[Selected passage]:
Do Happier Cows Lead to Safer, More Sustainable Food?

Following up on my last post about antibiotic resistant bacteria--I read an eye-opening article in the October 2015 issue of Consumer Reports.

The article, "How Safe is Your Beef?" examines the issue of food poisoning associated with ground beef. According to the article, in July of this year, 13.5 tons of ground beef and steaks were contaminated with dangerous E. coli O157:H7 that can cause intestinal illness and  death. The meat was recalled before any food poisoning was reported. And contaminated beef caused 80 outbreaks of E. coli between 2003 and 2012. Beef is also responsible for salmonella outbreaks.

 Consumer Reports conducted their own tests on 458 pounds of ground beef. The beef was categorized by type--conventional, without antibiotics, organic, and grass-fed. They tested the meat for common bacteria found on beef.

Conventional beef is the most common, coming from cattle that are penned in feedlots, fed with soy and corn, and given antibiotics to boost growth and prevent disease. Grass fed cattle are raised in pastures and feed on forage. Organic grass-fed cattle cannot be given antibiotics or hormones.

While all of the samples contained bacteria, Consumer Reports' study found that conventional beef had twice the percentage of antibiotic resistant bacteria than beef from the more sustainably produced grass-fed cattle (18 percent vs. 9 percent of samples).

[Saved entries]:
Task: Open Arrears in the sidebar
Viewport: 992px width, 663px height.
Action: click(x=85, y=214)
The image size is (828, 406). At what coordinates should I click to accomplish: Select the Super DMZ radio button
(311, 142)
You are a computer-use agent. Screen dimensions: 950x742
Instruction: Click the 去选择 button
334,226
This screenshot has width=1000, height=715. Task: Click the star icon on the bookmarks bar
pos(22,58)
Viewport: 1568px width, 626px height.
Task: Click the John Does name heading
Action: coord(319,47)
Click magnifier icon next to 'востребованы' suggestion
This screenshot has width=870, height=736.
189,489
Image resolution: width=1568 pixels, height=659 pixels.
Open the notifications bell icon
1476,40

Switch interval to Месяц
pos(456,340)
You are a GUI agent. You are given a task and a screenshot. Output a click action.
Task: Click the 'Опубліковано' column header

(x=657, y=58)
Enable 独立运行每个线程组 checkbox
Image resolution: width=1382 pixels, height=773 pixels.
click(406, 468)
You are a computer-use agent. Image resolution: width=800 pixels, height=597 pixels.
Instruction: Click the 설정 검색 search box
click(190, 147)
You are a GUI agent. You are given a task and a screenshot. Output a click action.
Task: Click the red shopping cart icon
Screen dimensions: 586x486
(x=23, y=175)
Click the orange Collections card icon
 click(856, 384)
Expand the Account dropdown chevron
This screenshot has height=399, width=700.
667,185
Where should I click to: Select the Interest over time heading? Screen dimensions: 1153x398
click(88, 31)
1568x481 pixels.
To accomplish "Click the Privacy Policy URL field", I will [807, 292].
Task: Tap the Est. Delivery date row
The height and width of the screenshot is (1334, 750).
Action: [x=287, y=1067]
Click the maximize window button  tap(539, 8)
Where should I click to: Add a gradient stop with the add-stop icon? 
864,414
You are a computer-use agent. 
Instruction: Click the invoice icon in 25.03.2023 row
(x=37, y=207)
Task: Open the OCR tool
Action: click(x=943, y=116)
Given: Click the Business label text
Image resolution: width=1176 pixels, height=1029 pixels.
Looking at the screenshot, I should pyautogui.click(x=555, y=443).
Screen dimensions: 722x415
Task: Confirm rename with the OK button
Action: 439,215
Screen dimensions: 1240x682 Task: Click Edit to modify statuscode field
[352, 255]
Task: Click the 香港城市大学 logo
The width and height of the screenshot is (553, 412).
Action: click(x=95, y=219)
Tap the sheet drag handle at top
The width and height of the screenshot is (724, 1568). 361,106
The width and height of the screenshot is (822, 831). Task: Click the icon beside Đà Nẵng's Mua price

[To do]: Repeat the part of the post on beef safety above, from "Consumer Reports conducted" up to and including "antibiotics or hormones.", word for word.

[Answer section]:
Consumer Reports conducted their own tests on 458 pounds of ground beef. The beef was categorized by type--conventional, without antibiotics, organic, and grass-fed. They tested the meat for common bacteria found on beef.

Conventional beef is the most common, coming from cattle that are penned in feedlots, fed with soy and corn, and given antibiotics to boost growth and prevent disease. Grass fed cattle are raised in pastures and feed on forage. Organic grass-fed cattle cannot be given antibiotics or hormones.